§ Task description
Copy out the lines of the data below word for word, starting with the line containing "Given: Open the NumPy array link" and ending with the line containing "(x=674, y=345)", both included.

§ Word and element pointing entries
↓↓↓

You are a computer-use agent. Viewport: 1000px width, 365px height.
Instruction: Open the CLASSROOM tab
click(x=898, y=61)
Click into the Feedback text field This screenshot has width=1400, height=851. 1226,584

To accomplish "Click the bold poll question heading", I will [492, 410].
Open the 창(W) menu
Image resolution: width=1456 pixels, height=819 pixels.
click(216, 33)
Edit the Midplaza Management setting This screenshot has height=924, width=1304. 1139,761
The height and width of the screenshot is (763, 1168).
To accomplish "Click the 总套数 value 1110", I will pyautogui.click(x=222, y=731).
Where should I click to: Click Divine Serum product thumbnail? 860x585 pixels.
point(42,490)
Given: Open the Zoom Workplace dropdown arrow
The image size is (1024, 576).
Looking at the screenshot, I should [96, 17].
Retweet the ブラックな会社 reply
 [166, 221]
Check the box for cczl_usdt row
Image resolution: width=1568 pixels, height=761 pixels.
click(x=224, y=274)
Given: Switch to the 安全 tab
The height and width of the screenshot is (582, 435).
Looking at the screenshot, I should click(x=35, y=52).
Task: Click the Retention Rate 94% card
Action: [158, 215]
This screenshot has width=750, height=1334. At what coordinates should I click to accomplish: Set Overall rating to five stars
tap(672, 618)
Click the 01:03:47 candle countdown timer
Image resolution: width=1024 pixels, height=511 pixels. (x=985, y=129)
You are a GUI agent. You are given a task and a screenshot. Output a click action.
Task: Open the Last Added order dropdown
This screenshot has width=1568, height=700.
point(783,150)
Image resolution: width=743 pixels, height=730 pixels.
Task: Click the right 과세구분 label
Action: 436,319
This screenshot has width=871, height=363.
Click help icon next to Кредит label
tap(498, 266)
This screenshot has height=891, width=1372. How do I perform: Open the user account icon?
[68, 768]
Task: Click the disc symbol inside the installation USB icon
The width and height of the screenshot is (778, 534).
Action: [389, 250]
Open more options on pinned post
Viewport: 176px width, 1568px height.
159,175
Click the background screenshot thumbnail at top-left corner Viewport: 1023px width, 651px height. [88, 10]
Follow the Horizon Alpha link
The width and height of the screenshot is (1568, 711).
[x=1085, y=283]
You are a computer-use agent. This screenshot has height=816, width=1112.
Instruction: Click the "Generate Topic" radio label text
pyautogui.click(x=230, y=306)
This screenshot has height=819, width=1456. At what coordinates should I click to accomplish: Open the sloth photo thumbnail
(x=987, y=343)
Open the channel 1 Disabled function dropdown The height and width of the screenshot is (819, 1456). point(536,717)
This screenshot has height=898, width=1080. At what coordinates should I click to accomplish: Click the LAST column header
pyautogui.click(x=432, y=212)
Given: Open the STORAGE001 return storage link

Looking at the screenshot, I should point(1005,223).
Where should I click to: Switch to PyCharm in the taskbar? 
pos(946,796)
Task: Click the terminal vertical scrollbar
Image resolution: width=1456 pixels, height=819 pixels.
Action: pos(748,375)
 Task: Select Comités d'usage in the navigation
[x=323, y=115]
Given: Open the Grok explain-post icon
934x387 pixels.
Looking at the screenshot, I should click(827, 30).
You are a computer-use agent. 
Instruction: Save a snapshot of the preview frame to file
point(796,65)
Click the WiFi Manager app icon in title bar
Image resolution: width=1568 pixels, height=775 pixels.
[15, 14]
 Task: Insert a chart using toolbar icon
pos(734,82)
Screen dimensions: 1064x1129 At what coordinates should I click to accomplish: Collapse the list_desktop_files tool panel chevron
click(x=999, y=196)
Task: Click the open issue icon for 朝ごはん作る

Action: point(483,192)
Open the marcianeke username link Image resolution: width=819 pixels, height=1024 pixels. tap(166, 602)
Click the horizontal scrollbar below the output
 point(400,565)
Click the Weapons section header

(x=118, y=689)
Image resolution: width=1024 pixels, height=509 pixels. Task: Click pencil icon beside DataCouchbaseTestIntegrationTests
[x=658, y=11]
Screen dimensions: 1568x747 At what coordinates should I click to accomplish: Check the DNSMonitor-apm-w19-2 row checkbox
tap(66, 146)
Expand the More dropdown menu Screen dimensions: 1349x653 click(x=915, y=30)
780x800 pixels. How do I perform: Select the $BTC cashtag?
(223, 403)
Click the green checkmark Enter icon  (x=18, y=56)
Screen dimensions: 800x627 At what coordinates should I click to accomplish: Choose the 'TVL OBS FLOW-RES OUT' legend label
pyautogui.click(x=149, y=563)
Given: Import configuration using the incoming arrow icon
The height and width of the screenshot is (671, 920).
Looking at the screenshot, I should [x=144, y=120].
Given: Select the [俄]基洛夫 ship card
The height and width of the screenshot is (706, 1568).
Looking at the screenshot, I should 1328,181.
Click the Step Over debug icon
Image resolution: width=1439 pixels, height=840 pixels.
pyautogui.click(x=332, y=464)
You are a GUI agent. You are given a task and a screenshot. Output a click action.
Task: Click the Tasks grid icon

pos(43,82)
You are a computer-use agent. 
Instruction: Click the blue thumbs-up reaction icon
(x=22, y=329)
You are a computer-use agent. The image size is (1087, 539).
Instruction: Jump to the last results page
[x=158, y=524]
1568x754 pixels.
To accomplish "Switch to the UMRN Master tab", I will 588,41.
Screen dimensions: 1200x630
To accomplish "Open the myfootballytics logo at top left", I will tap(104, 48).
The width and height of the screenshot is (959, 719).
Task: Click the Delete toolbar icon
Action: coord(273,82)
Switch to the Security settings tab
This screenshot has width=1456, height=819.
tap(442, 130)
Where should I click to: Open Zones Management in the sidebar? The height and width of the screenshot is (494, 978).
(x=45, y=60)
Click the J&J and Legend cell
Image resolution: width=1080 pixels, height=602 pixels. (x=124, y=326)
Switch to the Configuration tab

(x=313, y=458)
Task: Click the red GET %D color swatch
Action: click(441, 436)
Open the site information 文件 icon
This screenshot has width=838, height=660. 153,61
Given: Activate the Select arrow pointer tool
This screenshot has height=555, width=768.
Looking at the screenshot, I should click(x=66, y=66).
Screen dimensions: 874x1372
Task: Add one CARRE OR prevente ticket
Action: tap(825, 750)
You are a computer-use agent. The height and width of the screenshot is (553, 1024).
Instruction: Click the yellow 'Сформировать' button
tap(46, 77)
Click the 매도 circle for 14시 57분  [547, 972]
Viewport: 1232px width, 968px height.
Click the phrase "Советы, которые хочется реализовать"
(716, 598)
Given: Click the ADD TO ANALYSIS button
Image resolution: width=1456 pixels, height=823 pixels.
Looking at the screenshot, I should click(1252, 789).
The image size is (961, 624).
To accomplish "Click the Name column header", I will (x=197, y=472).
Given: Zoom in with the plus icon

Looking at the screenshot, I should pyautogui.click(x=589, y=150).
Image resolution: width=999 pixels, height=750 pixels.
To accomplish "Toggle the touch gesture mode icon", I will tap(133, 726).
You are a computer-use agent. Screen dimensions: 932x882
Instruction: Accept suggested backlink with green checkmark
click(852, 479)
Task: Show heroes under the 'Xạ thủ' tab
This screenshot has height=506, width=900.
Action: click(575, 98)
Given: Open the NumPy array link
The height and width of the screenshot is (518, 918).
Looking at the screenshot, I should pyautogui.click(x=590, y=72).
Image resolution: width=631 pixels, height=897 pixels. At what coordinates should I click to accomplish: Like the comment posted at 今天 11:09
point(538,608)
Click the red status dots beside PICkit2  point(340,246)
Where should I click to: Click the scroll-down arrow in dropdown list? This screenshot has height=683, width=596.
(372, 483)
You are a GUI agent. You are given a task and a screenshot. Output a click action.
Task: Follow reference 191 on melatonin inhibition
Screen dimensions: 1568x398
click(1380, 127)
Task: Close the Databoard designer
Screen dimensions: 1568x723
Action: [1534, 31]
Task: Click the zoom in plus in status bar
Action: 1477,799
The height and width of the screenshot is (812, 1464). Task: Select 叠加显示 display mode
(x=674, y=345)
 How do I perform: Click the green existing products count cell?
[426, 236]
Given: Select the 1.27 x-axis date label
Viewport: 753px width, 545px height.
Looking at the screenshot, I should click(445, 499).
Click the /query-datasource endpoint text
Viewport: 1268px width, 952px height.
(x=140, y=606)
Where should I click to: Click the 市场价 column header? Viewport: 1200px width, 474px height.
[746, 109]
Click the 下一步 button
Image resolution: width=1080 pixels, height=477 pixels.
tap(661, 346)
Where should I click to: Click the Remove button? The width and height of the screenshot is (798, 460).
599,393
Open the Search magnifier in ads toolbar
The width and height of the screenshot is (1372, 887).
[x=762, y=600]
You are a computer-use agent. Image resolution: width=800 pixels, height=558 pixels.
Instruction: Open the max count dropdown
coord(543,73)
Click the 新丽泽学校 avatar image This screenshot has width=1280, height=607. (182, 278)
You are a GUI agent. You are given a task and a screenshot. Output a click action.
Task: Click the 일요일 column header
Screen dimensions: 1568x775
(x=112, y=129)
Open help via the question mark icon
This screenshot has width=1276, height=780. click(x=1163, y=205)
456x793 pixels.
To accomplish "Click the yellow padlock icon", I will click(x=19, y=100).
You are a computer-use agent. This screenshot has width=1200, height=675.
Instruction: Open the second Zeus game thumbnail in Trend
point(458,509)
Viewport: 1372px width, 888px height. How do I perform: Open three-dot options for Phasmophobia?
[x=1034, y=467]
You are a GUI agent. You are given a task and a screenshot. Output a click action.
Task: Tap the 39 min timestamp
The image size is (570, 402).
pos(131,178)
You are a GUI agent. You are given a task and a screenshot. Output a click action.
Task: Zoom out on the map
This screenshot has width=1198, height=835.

↑↑↑

§ Solution
Given: Open the NumPy array link
The height and width of the screenshot is (518, 918).
Looking at the screenshot, I should pyautogui.click(x=590, y=72).
Image resolution: width=631 pixels, height=897 pixels. At what coordinates should I click to accomplish: Like the comment posted at 今天 11:09
point(538,608)
Click the red status dots beside PICkit2  point(340,246)
Where should I click to: Click the scroll-down arrow in dropdown list? This screenshot has height=683, width=596.
(372, 483)
You are a GUI agent. You are given a task and a screenshot. Output a click action.
Task: Follow reference 191 on melatonin inhibition
Screen dimensions: 1568x398
click(1380, 127)
Task: Close the Databoard designer
Screen dimensions: 1568x723
Action: [1534, 31]
Task: Click the zoom in plus in status bar
Action: 1477,799
The height and width of the screenshot is (812, 1464). Task: Select 叠加显示 display mode
(x=674, y=345)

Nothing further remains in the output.